* begin ENTRIES *

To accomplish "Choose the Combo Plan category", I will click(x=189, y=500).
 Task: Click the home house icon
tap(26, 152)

* end ENTRIES *
* begin ENTRIES *

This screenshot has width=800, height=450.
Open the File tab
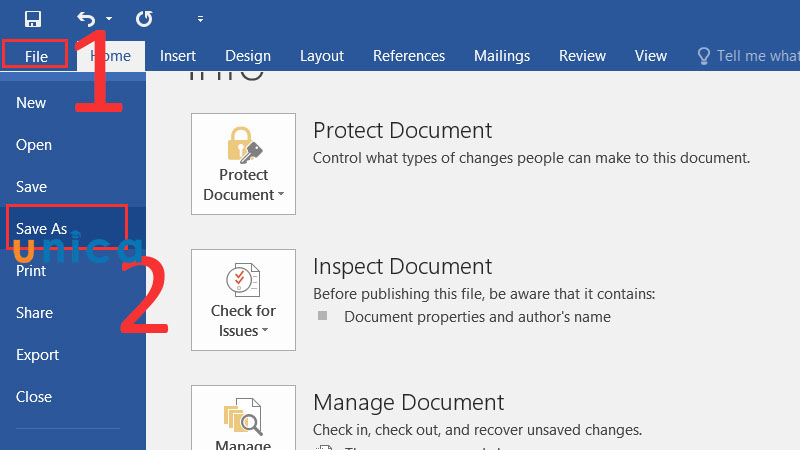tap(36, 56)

* end ENTRIES *

Can you reproduce the data starting at the line containing "will click(x=189, y=500)." and ending at the line containing "tap(26, 152)", both ends included, requests and all, but with every coordinate in the answers shifted by 128?

[EXERCISE ANSWER]
To accomplish "Choose the Combo Plan category", I will click(x=317, y=628).
 Task: Click the home house icon
tap(154, 280)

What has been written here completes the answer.